Now that you know what mistakes to avoid when brewing espresso at home, let’s talk about how to dial-in!
Dialing in is the process of making espresso taste as delicious as possible. It’s finding the magic balance between dose, yield, time, and grind size. Each coffee will have its own recipe or set of numbers that will make it taste good. This is due in part to the coffee’s origin, variety, processing method, how long ago the coffee was roasted, and equipment. We don’t have any control over almost all of the factors listed, what we can control is what we do with our espresso machine!
Let's start with the dose. The dose is the amount of coffee grinds you put in your portafilter. Having a scale at home is really important when dialing in espresso — this keeps you consistent. In a typical coffee shop setting, the dose can range from 18 to 21 grams of ground coffee. Your espresso machine will determine the size of your dose via the size of your portafilter basket. For instance, if you have a 22-gram basket, you should dose around 22 grams of ground coffee into it.
Once you have the correct dose, you then need to distribute and tamp your coffee bed. Water is lazy. If you leave your coffee unleveled, the water will take the path of least resistance wherever there is less coffee. This will result in an uneven extraction of your espresso — no one wants that!
There are many different ways to distribute your coffee bed. There are even fancy distribution tools that have arrived on the scene in the past few years. If you want to go simple, you can gently tap your full portafilter on a solid surface. The goal is to create an even surface so water can move through the coffee evenly. Once your coffee has been distributed, give it a flat and firm tap with your tamper.
Now pop your portafilter into the grouphead and brew that espresso! This is where yield comes into play. Yield refers to the total output of espresso from the machine, or how much finished espresso is in your cup. There are two properties of yield that can be measured: volume and mass. The preferred method for measuring yield is weighing the espresso’s mass for ease of measurement and consistency.
Most baristas start to time their espresso shots once they press the brew button. Keep in mind how long it takes espresso to come out of the portafilter or “drops”. You want to aim for a drop within four to five seconds from starting the brew. The longer the coffee is in contact with the water, the more extracted the espresso will be. Brew too quickly and the coffee is underwhelming in flavor but also overwhelmingly acidic and jagged. This unbalanced acidity is often associated with a perceived intense sourness. Brew for too long, and the espresso will be bitter, strong, and dry.
Brewing time is largely influenced by your grind size – how coarse or fine you grind the beans. As we mentioned previously, water is lazy — you want the right grind to provide water with the right amount of resistance so it can move and brew just how you like it. The coarser the coffee, the faster the espresso will brew. When we go finer, the shot will take longer. When should you make your grind finer? If your espresso takes less than 25 seconds to brew, drops in less than three seconds, or tastes sour. If your espresso takes longer than 35 seconds to brew, drops past five seconds, or tastes bitter, time to go coarser.

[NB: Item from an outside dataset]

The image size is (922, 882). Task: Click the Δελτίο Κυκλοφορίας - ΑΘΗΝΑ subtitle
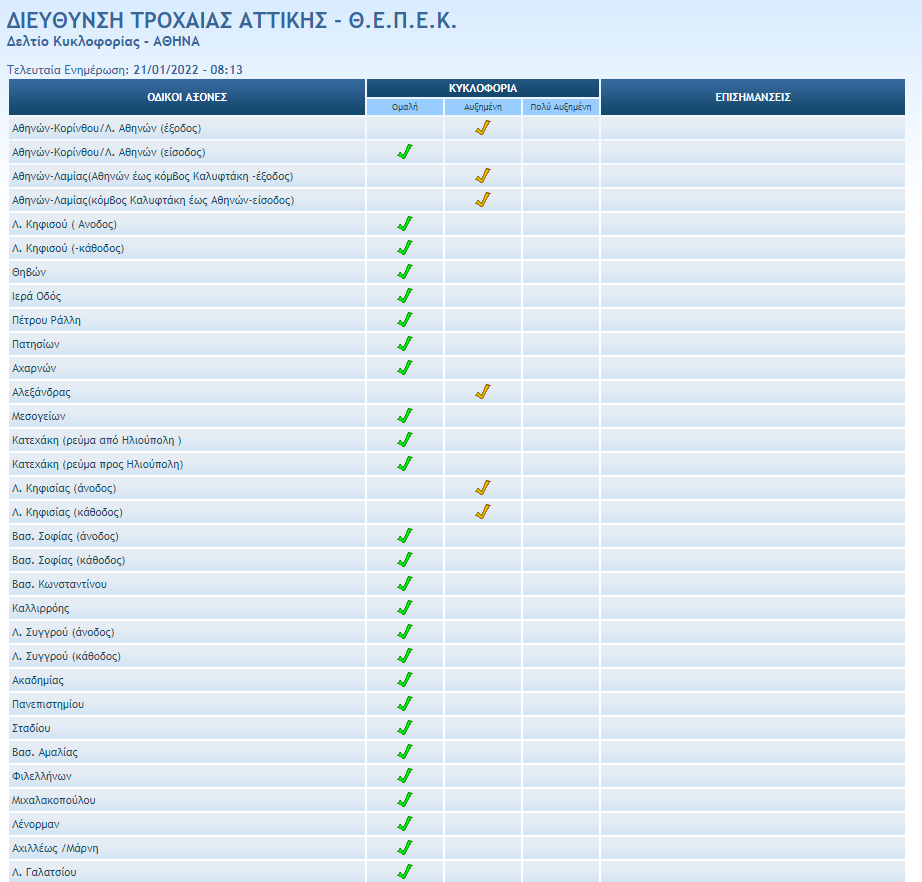[x=103, y=42]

Personally, my recipe is 18 grams of coffee for my dose, 25 to 35 seconds range for my shots to brew, and a final weight of the completed shot of 30 to 40 grams. These parameters have granted me the most consistent and delicious-tasting espresso.
Keep in mind that espresso is a very fast and concentrated brew method and small changes will make a big difference when dialing in. For best results, focus on one aspect of dialing in at a time when making changes. If you try to make changes to grind, time, and dose all at once, you’ll never know which change affected the espresso shot. So first focus on the grind size and only make the grind coarser or finer by one notch on the grinder before moving on to dose and time.
Don’t have a grinder at home? You can still dial in your espresso and make changes to get your shots tasting just right! Start with your time — is the coffee tasting too sour? Brew for a second or two longer. If it needs a bit more help, add a little more pressure to your tamp. Bitter? Stop the shot a second or two sooner than before. Tamp slightly lighter if it’s still giving you trouble.
With some time and patience, your dial in process will become faster and easier. Along the way, the best way to know if you’re properly dialed in is by taste! Trust your tongue — if you like how the espresso tastes, you are dialed in and ready to make espresso drinks for friends and family!